- **Your instructions**:
Copy out word for word the lines from the one with "Task: Click the Wyczyść (Clear) icon" through the one with "This screenshot has", leaving out the pictures.
## Start Material
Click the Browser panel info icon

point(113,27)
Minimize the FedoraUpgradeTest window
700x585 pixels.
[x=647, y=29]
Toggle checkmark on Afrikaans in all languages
## End Material
## Start Material
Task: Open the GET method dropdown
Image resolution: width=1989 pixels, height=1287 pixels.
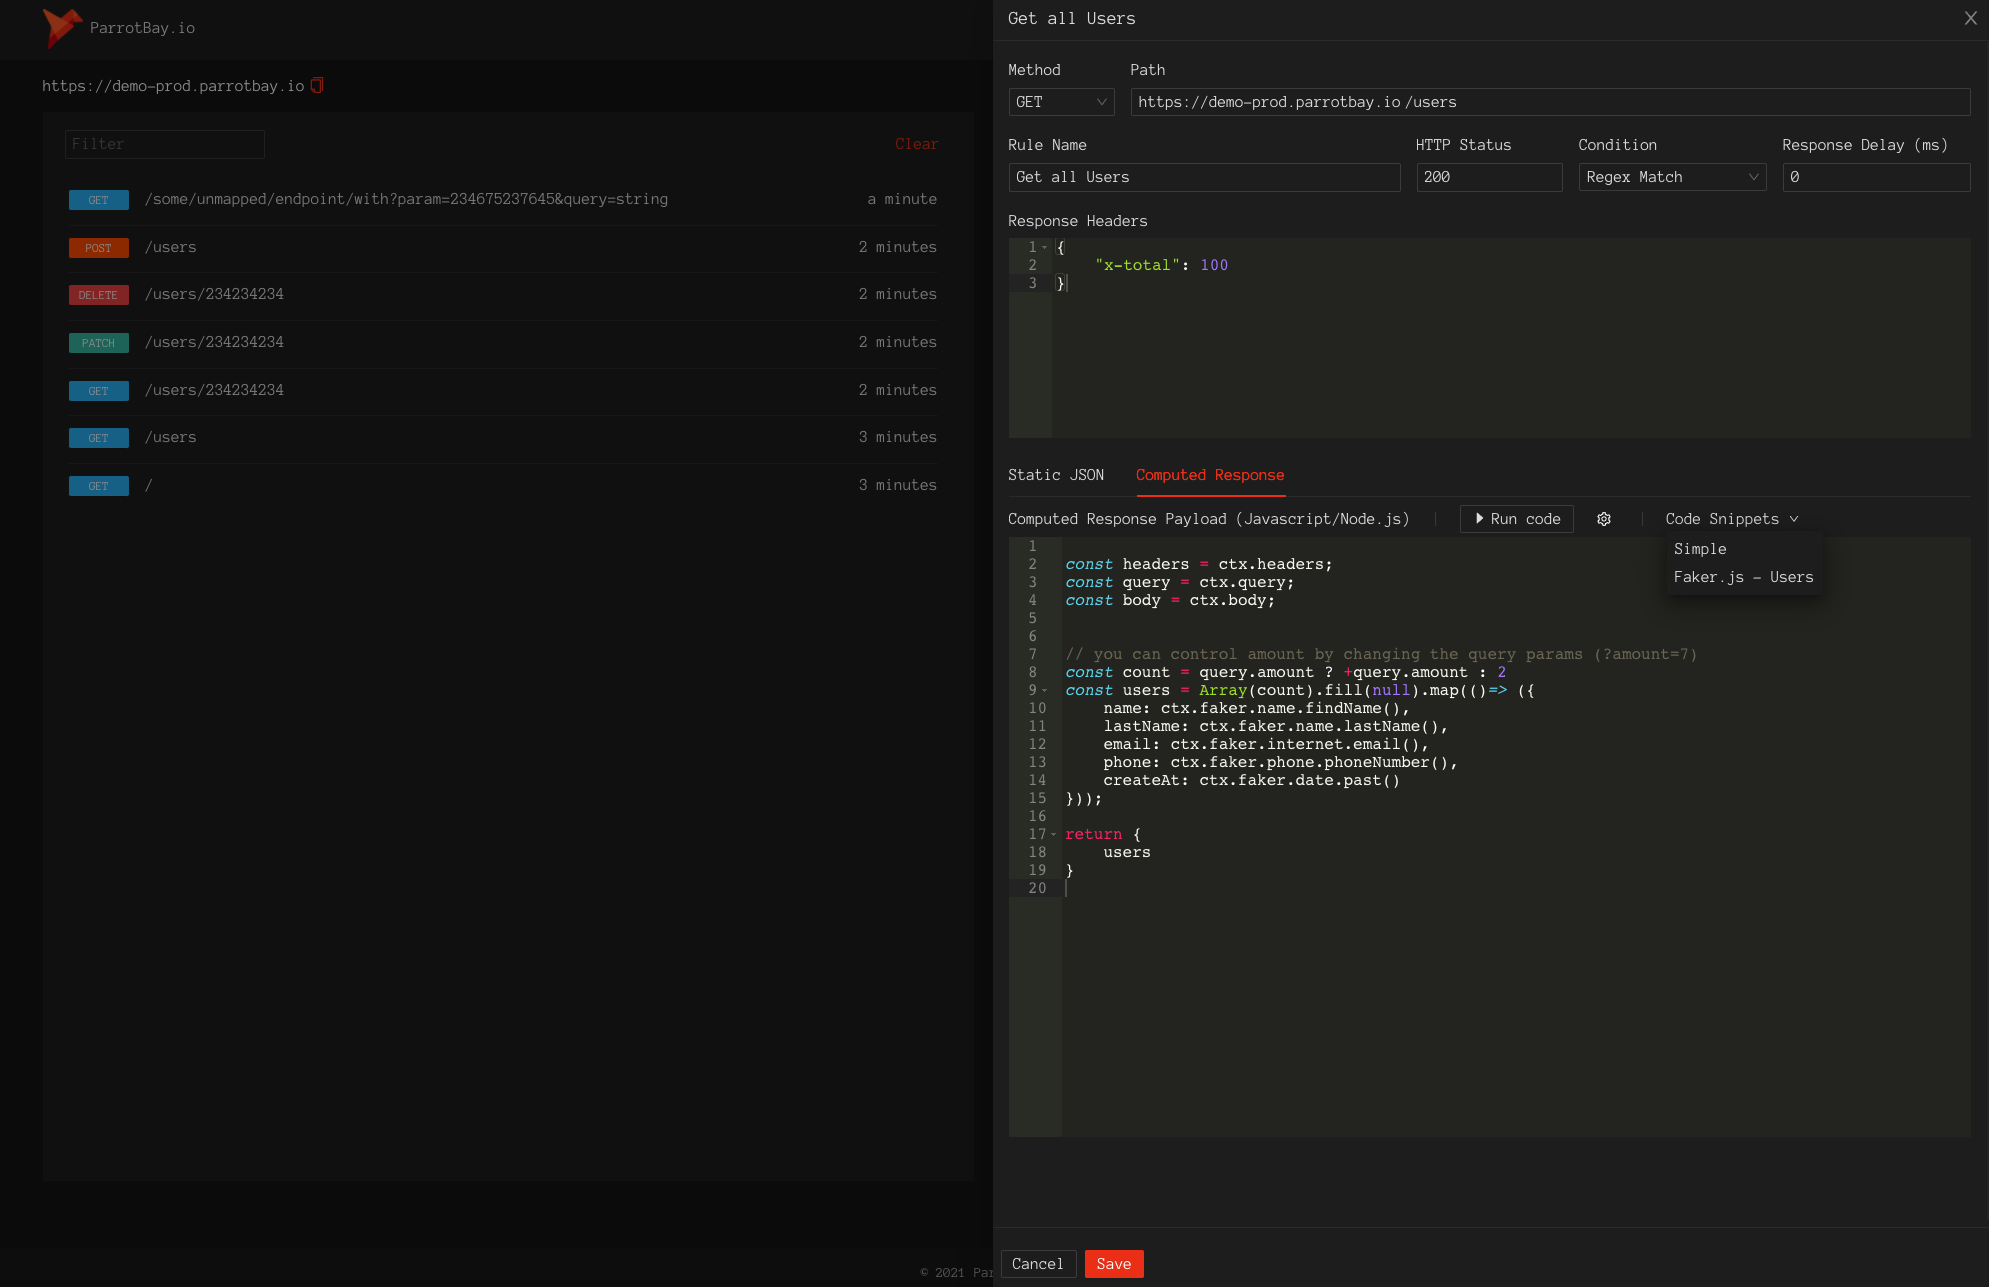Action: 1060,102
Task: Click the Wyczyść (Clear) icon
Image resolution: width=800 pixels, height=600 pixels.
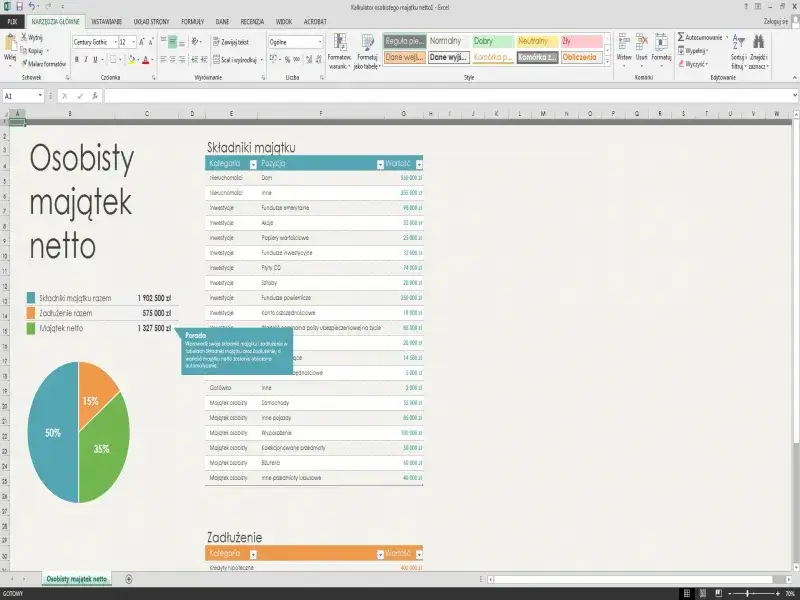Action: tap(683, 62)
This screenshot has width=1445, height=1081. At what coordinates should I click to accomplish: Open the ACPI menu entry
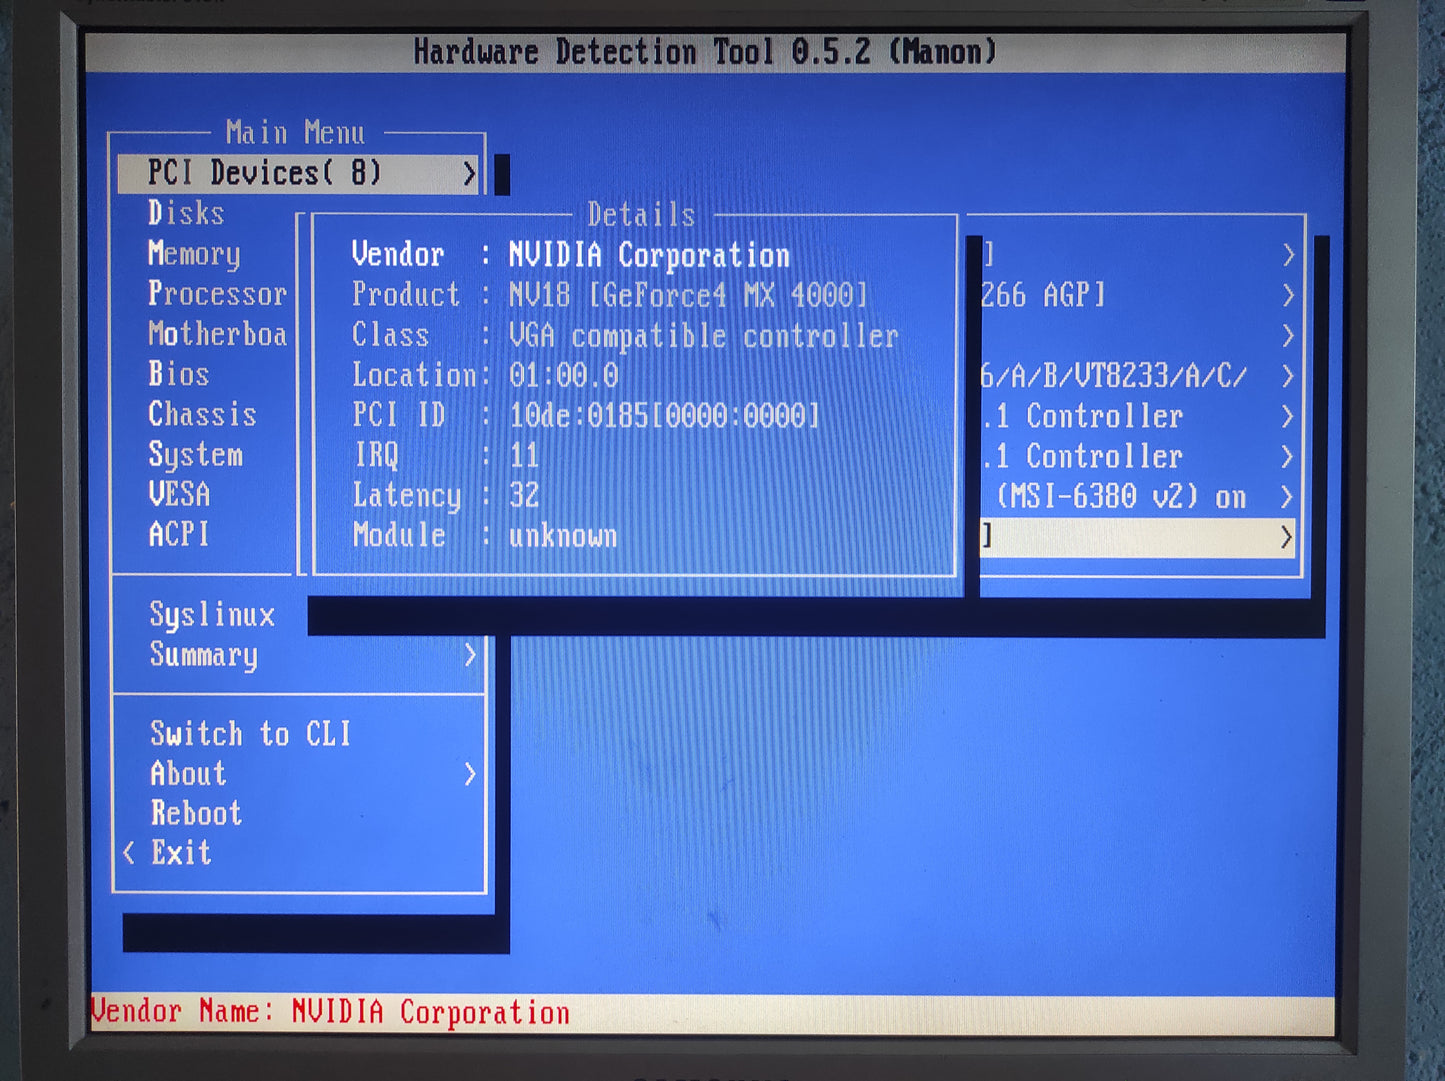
## End Material
## Start Material
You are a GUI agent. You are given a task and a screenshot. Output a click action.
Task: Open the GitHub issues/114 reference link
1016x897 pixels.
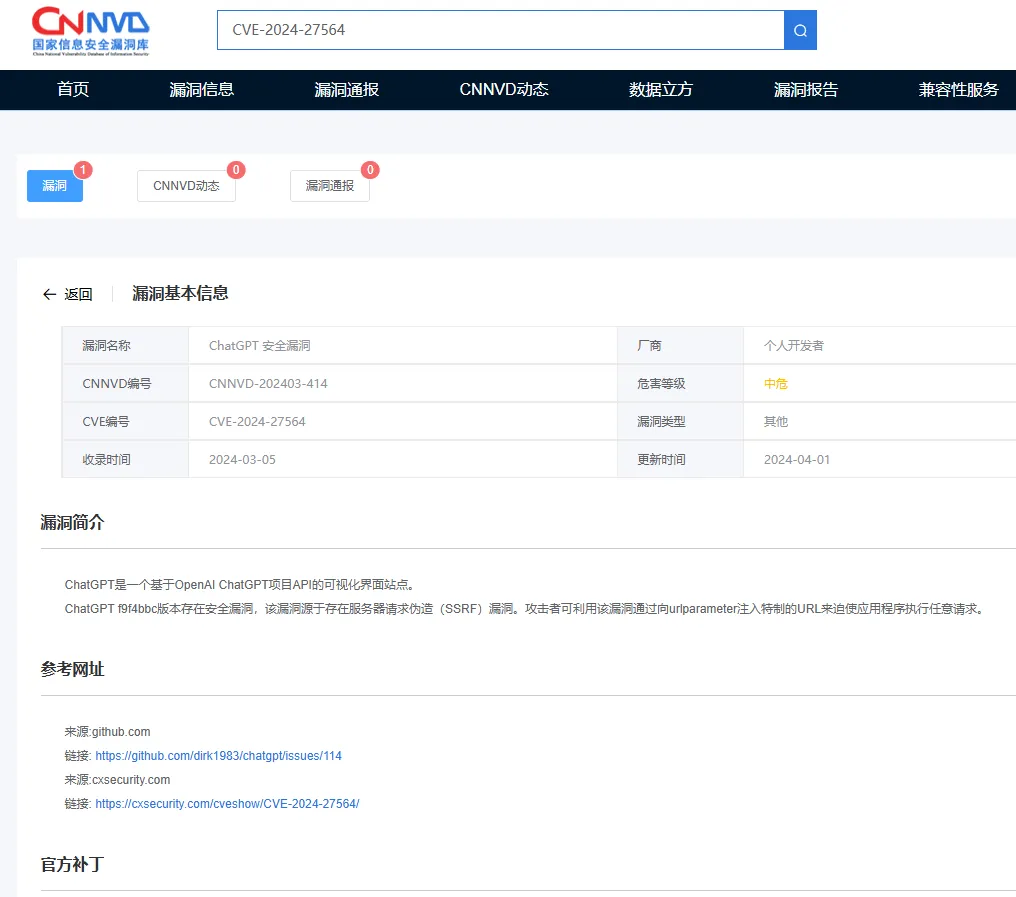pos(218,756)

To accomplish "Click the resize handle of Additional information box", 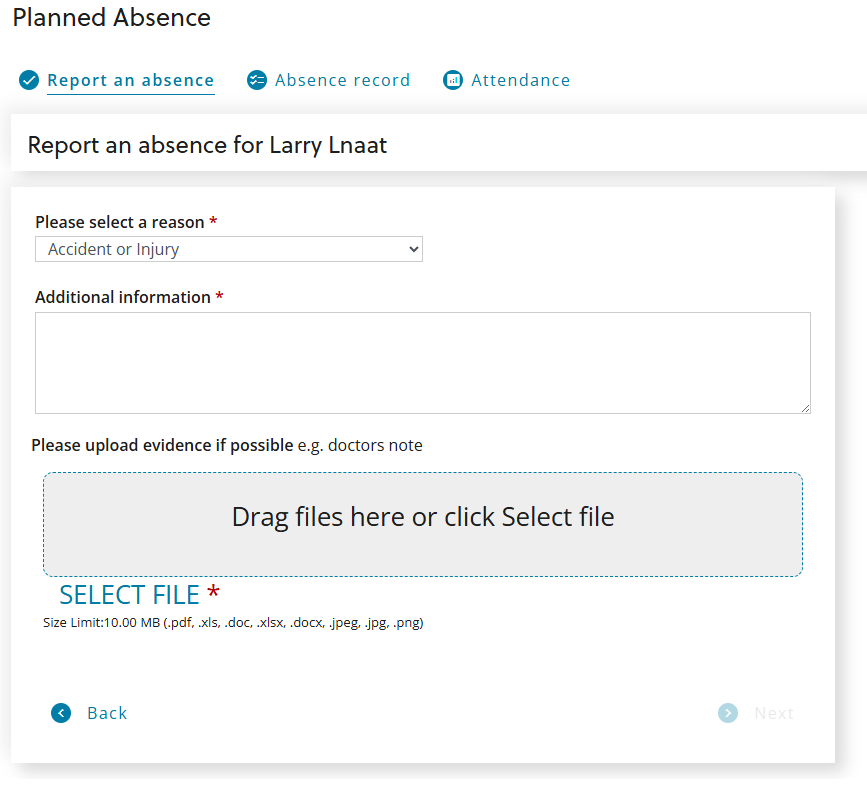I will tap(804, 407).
## End Material
- **Reply**:
Task: Click the Wyczyść (Clear) icon
Image resolution: width=800 pixels, height=600 pixels.
Action: tap(683, 62)
This screenshot has width=1445, height=1081. At what coordinates should I click to accomplish: Open the ACPI menu entry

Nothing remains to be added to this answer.